Most of the guides in the picture are just tapped at the back so you can decide which way to use it. Bottoming tap used so its threaded close to the face.

I have three that go through the front. I prefer to make them this way because there is a bit more play to perfectly center the dome and easier to mount the tweeter as the bolts are inserted through the guide and spacers placed around the bolts but if decided not to mount the tweeter this way then theres four holes showing..

If mounting the tweeter to the waveguide was the standard I would havethe waveguides made so the tweeter faceplate rests over Aluminum(more land at the back) and spacers would not be needed. With this, Mounting the tweeter to the subfront would not be possible.

bass head

My first thought is that Elsinores are not bass head speakers but have many examples of rcordings with a ton of low bass and this comes through. Same for upper Bass
My room is well controlled with 20 Bass Traps and traps built in to bulk head so Bass isn't boomy and output varies with every recording.. I can sit at the back wall where theres a build up and the bass is heavy there but coloured.

I heard the Edgarhorn Seismic Sub. Now there's a Bass Head Sub and very smooth and relaxed with massive output. No idea how to place and integrate it.

I feel the Elsinore is aTop Quality Studio Monitor but in a Beautiful way. This includes the Bass characteristics..
 
Hi Joel

Received the Waveguides today, beautiful work.
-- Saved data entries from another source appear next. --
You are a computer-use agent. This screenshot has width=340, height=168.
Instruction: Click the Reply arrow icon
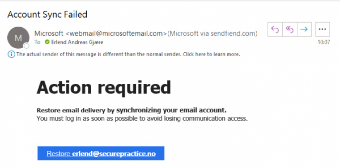point(275,29)
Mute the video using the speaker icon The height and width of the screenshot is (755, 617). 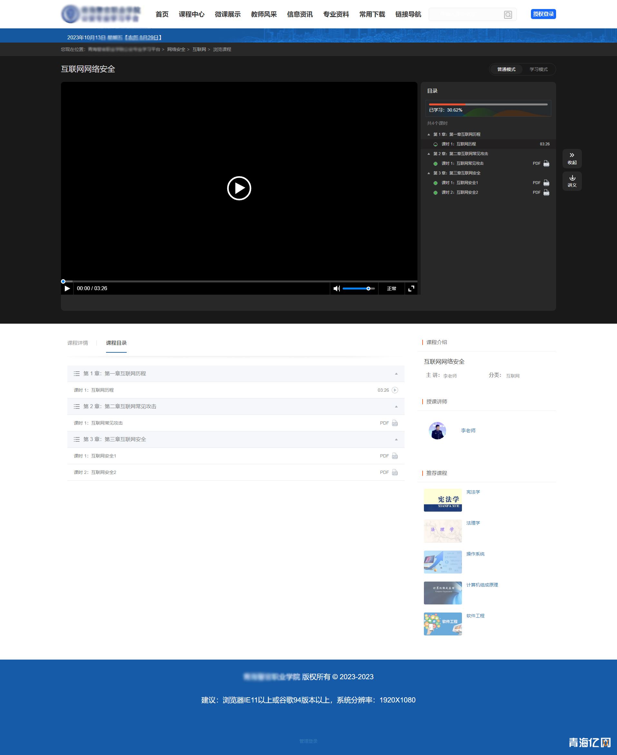point(336,288)
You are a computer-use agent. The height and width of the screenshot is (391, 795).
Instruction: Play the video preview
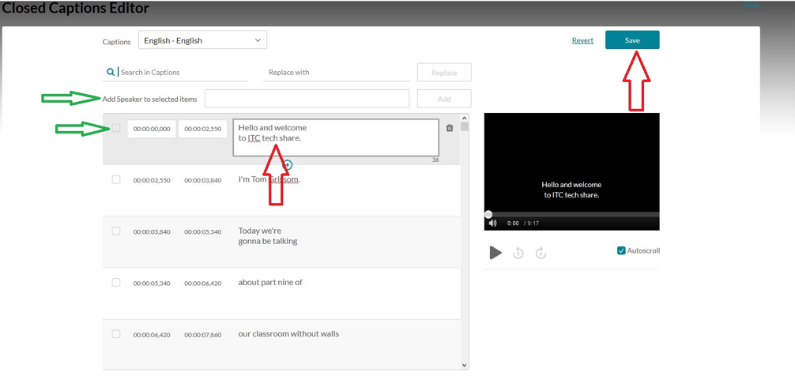point(495,253)
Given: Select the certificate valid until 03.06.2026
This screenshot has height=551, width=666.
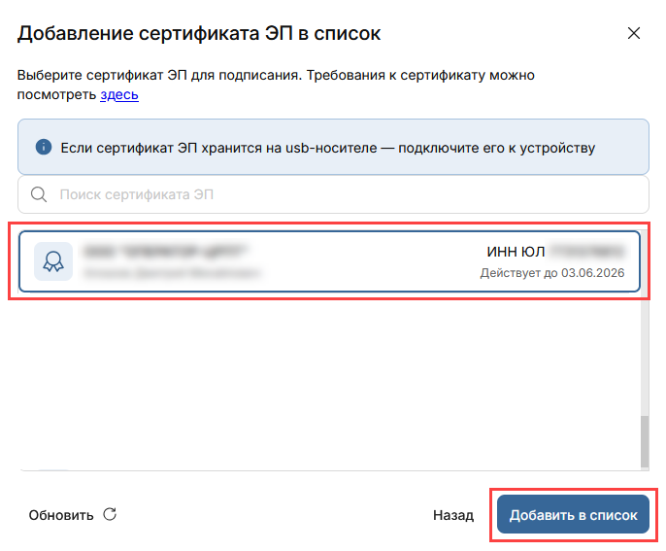Looking at the screenshot, I should tap(330, 261).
To others, I can certainly recommend them. You really have to see them to appreciate what Joel has done and also pay him for his efforts. They are also surprisingly heavy when you feel them in your hand. I saw how much the postage to Australia was.

Also, the Waveguide has been designed so that the HDS tweeter can be mounted first to the Waveguide and then into the box. This is a definite plus as it adds mass at a very useful place.

Cheers, Joe R.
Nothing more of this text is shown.